▶ Exercise instructions
From the entries provided below, copy each line that contains the word "pixels".

▶ Data for this task
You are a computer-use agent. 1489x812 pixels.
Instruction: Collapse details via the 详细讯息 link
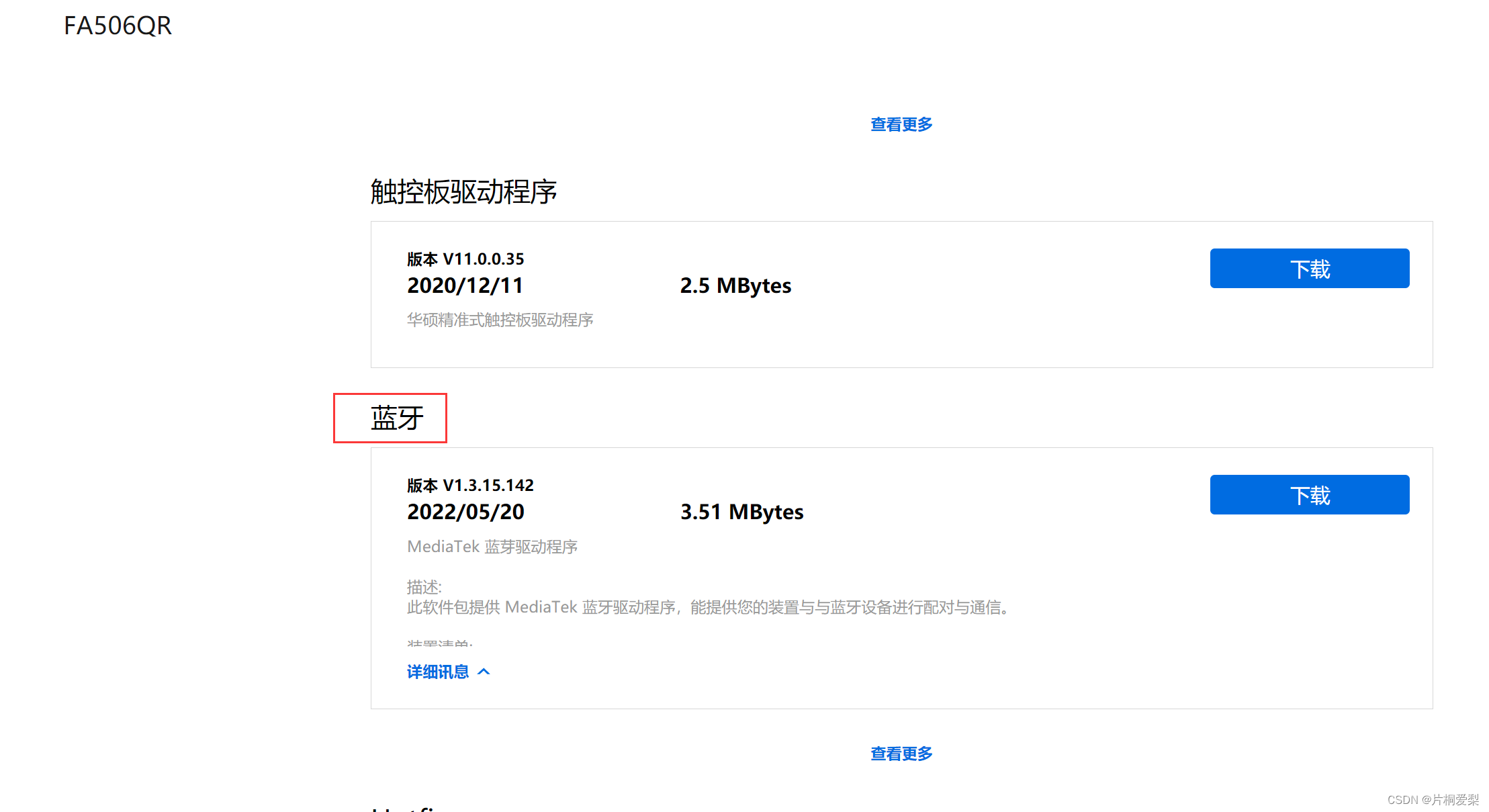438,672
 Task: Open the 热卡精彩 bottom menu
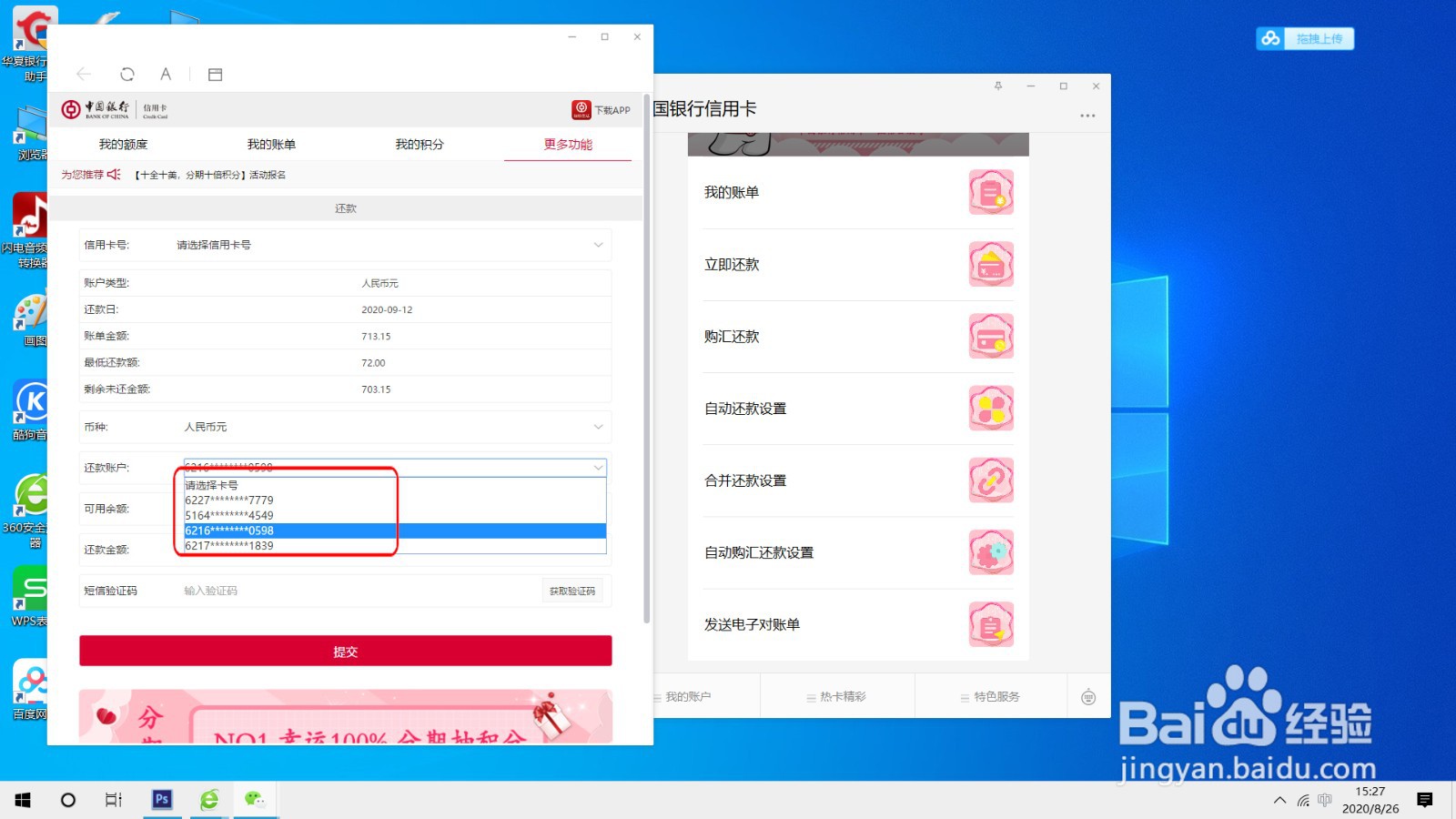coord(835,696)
* * *
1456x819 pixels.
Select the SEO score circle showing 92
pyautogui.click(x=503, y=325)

▶ Output below
You are a computer-use agent. 1489x812 pixels.
1456x819 pixels.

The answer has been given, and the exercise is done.